Here are the reasons for
I am attracted mainly to women and always considered myself a lesbian, even though I didn't admit it, until I started to try and come to terms with it quite recently. However, not long before I started dealing with my gay feelings, I kind of noticed men for the first time in my life. I can appreciate if a man is attractive and I thought that I was beginning to feel some attraction but I am wondering if it's actually admiration as in I want to look like them. I kind of envy men for their effortless looks, dominant gender role, and the role they play in sex as the dominant male. Plus they can date woman with ease.
If I imagine myself as a man, I think I could kind of interpret what I feel about men as attraction, and might be a bi-sexual man. It would feel much more comfortable dealing with this as another person ie a male than as a female.
I cannot imagine being intimate with anyone in my female body. Never gave it a thought till I started questioning my sexuality, then when I did I got freaked out.
I don't feel comfortable with my female parts and body shape since questioning my sexuality and now gender. I now feel very uncomfortable looking at myself in the mirror. I don't like shaving my legs much any more, but I'm not proud of it getting my hairy legs out! It's more like I can't bare to look at my body which I would have to do to shave my legs.
Since admitting I like women, I feel uncomfortable around other women like I'm not the same as them, I don't fit in. Whereas before, I could feel like one of the girls because I did not admit to myself 'I'm gay'
I feel uncomfortable being looked at that way by men
Since all this gender confusion began, I've started to wear baggier clothes because I feel self-conscious. I get anxiety from wearing girly clothes and trying to shop for new clothes or basically anything to do with my appearance.

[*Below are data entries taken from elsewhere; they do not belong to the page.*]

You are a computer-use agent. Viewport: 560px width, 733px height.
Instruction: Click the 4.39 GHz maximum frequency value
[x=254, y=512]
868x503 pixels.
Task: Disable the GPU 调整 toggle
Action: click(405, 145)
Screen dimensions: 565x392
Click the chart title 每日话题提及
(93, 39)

I would prefer to wear male clothing as it is more conservative
If I try to imagine my life in 5 years time, I cannot imagine being the person I am now ie female. Never mind in a relationship with man or woman. I have fantasies about being a successful man with a good job but it's kind of imagining me as someone else rather than me the same person but in a man's body.

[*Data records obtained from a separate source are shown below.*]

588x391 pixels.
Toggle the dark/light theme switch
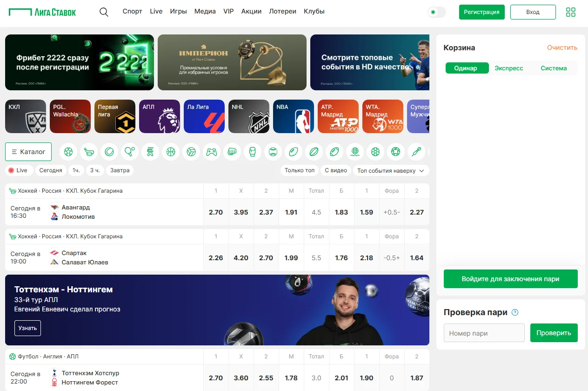point(437,12)
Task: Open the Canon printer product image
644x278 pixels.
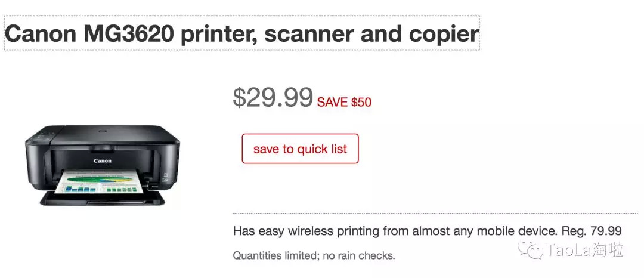Action: (102, 166)
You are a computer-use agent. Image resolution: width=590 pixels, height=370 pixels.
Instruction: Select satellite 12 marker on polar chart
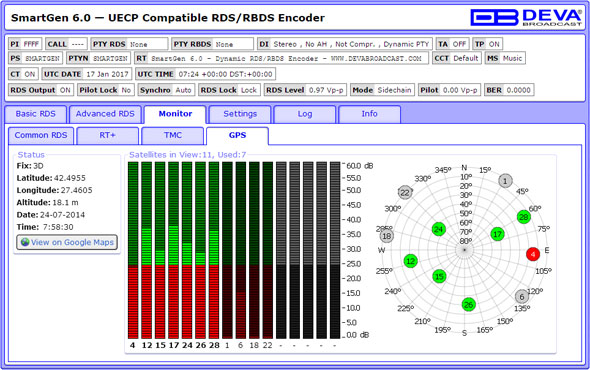(x=411, y=260)
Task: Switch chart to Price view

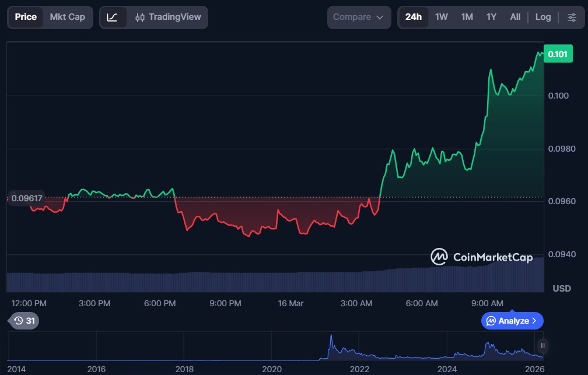Action: [26, 17]
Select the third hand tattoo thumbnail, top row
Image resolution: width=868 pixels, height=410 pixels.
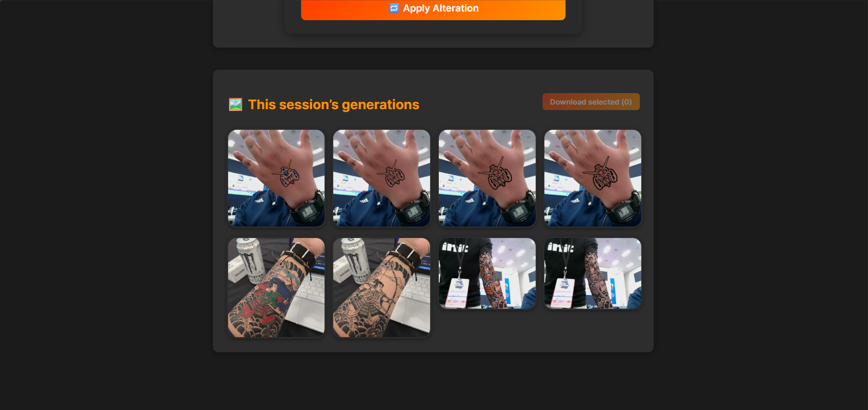[487, 178]
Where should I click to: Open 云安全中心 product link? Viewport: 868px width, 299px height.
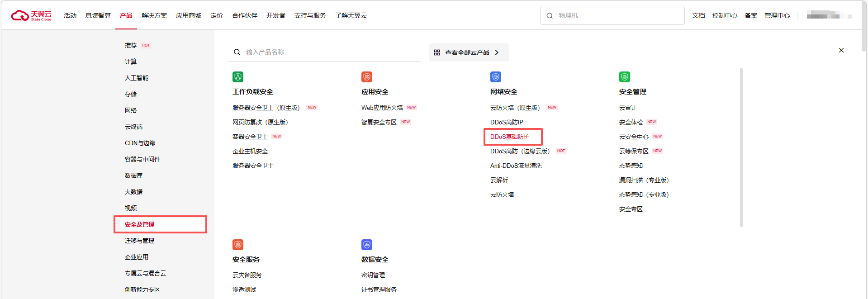[634, 137]
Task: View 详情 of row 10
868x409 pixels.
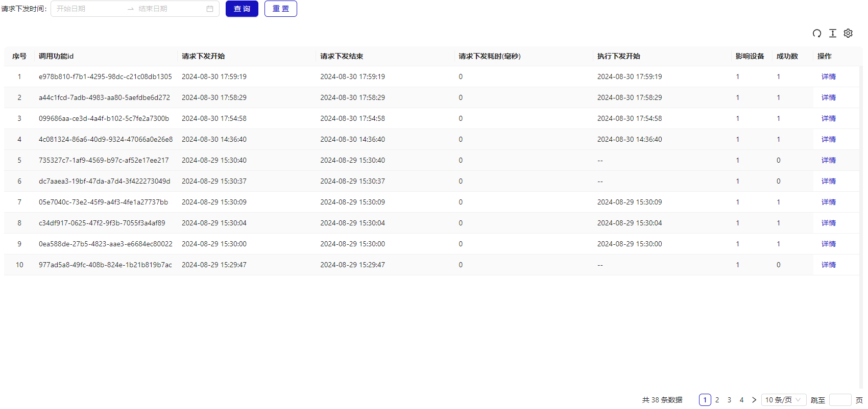Action: point(828,265)
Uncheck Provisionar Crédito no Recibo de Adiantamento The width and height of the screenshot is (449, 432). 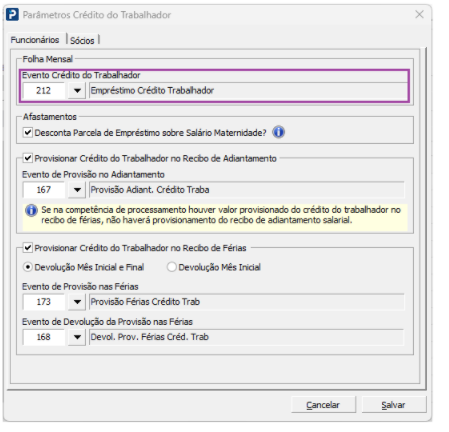[x=28, y=158]
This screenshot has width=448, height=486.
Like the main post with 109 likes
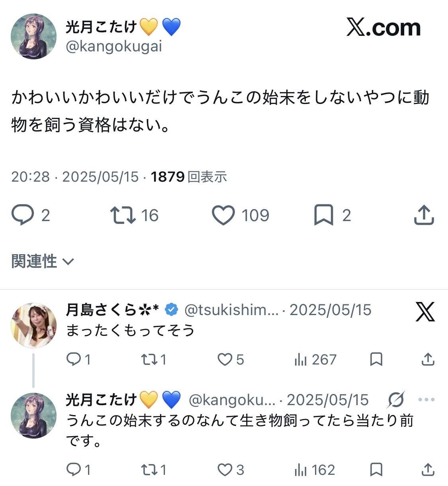[223, 215]
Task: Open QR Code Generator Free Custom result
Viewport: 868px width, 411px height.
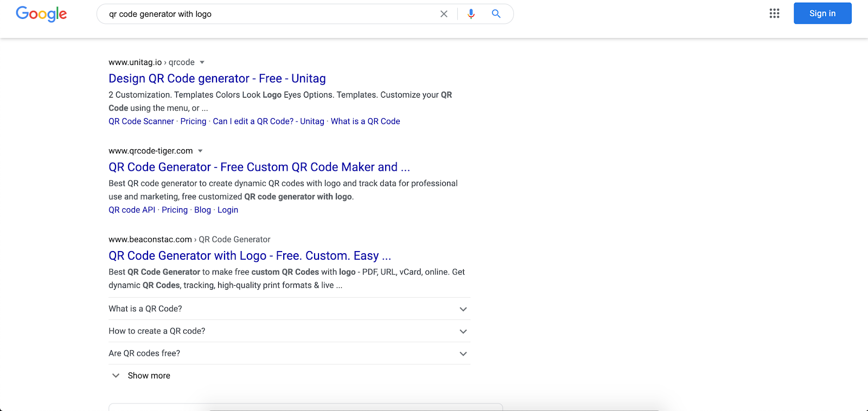Action: point(259,167)
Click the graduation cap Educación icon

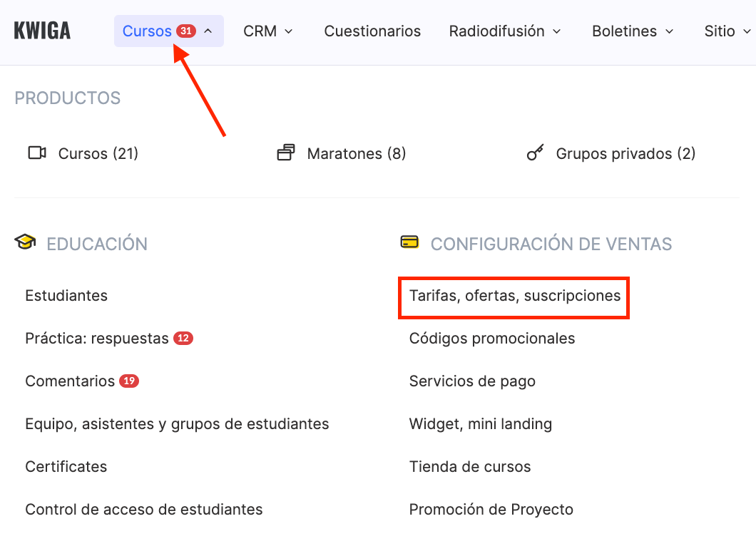click(x=25, y=243)
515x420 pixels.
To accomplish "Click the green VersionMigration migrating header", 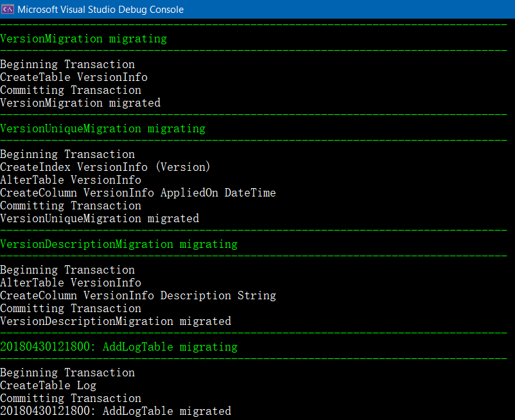I will (x=83, y=39).
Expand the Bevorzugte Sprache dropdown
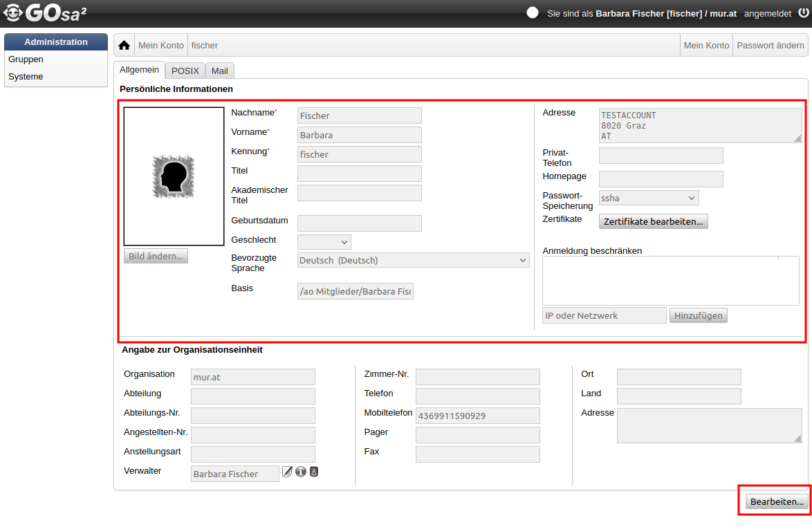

These are the reasons against
I have reached my mid twenties and up until recently I have never doubted my gender identity. So it's quite a recent thing.

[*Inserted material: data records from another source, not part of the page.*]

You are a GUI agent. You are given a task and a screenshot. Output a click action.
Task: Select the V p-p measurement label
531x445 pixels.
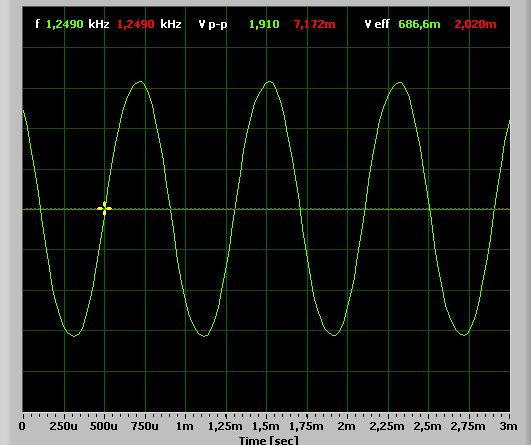pyautogui.click(x=213, y=25)
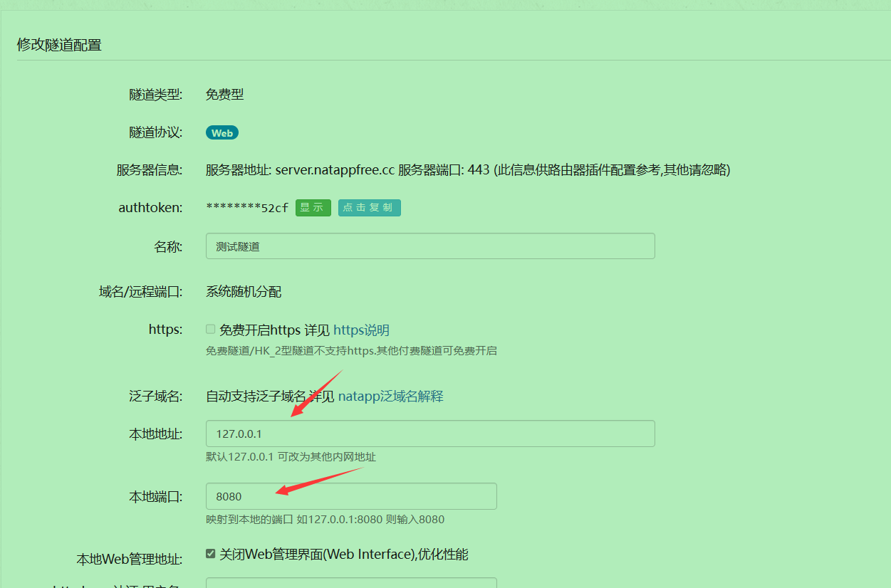
Task: Click the green 显示 button to reveal authtoken
Action: pos(313,207)
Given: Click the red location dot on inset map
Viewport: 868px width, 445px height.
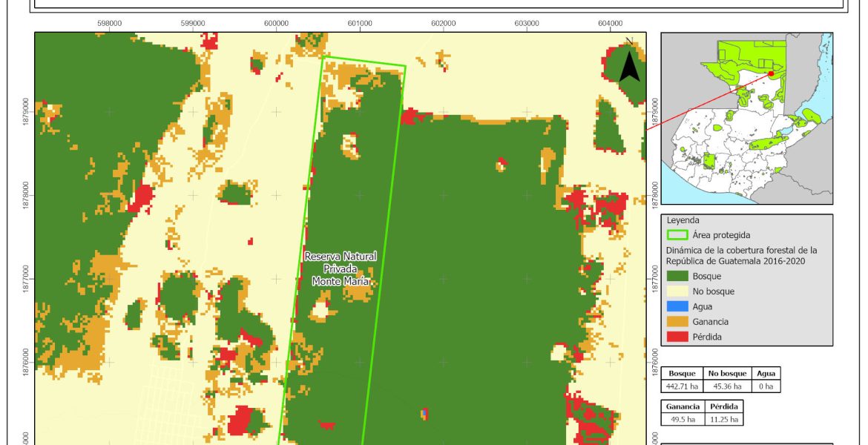Looking at the screenshot, I should click(772, 73).
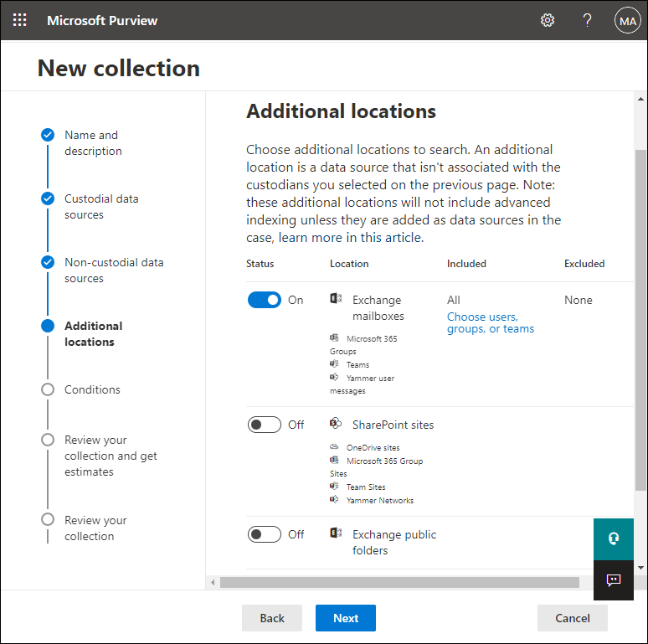The width and height of the screenshot is (648, 644).
Task: Enable the SharePoint sites toggle
Action: pyautogui.click(x=265, y=425)
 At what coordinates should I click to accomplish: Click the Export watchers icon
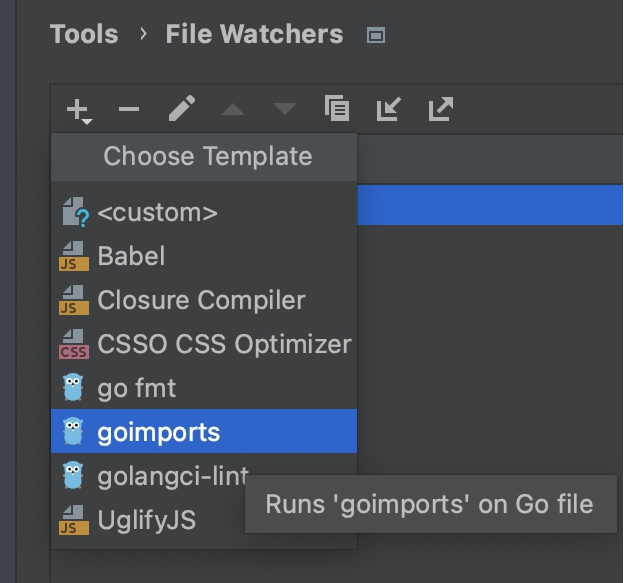click(440, 109)
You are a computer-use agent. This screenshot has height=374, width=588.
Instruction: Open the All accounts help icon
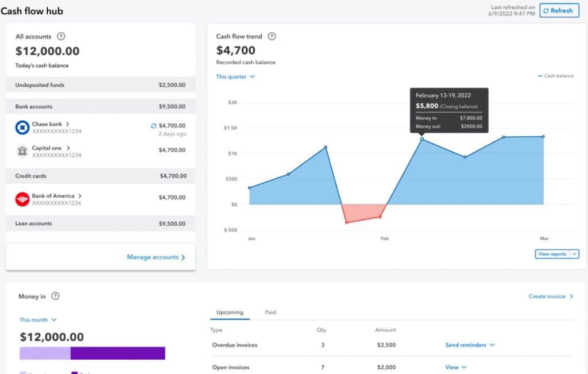(x=61, y=36)
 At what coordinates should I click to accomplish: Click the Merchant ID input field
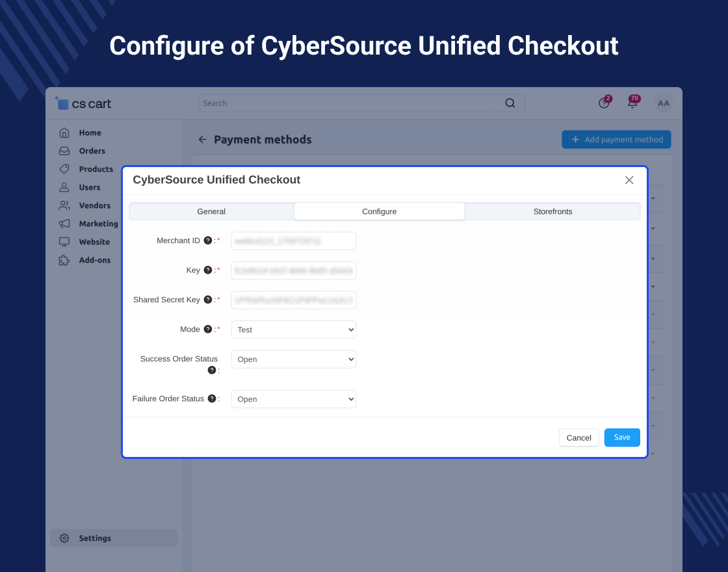[294, 241]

My best friends at school were always girls. I have had any desire to go play with the boys, act like a boy etc. I would say I was just a normal girl, not overly feminine but definitely not a tomboy. I always looked up to girls and women as my role models - like I want to look like/dress like/be like her. But now I'm wondering is that the lesbian thing.
Growing up my interests were art, learning musical instruments, reading (novels), making things (bracelets, clay models, anything like that) I was never into rough games, climbing etc that I would consider boyish. I would be sat engrossed in a book or painting!
As a child, I loved dressing up as a girl. Again could that be the lesbian thing tho?
Up until recently I have always been feminine in my appearance and interested in fashion.
I feel that if I am trans it would be a case of 'reinventing' myself as a man. It's not already there as I'm still looking/acting like a girl. Is this how it feels to be trans? like recreating a new persona, a male version of yourself with different interests, tastes etc.
When I think I may be trans, it gives me much anxiety, not happiness and relief but fear. Fear that I have to reinvent myself, my perception of the world around me will change to that of a male, so my friendships and relationships with family will change too. I get the sense I will feel differently about them from a male perspective. Like I won't relate to them in the same way. I feel like I will be shedding the person I am now and starting with a blank canvas
![Sad :-(](./images/smilies/icon_e_sad.gif)
Do you think this sounds like trans?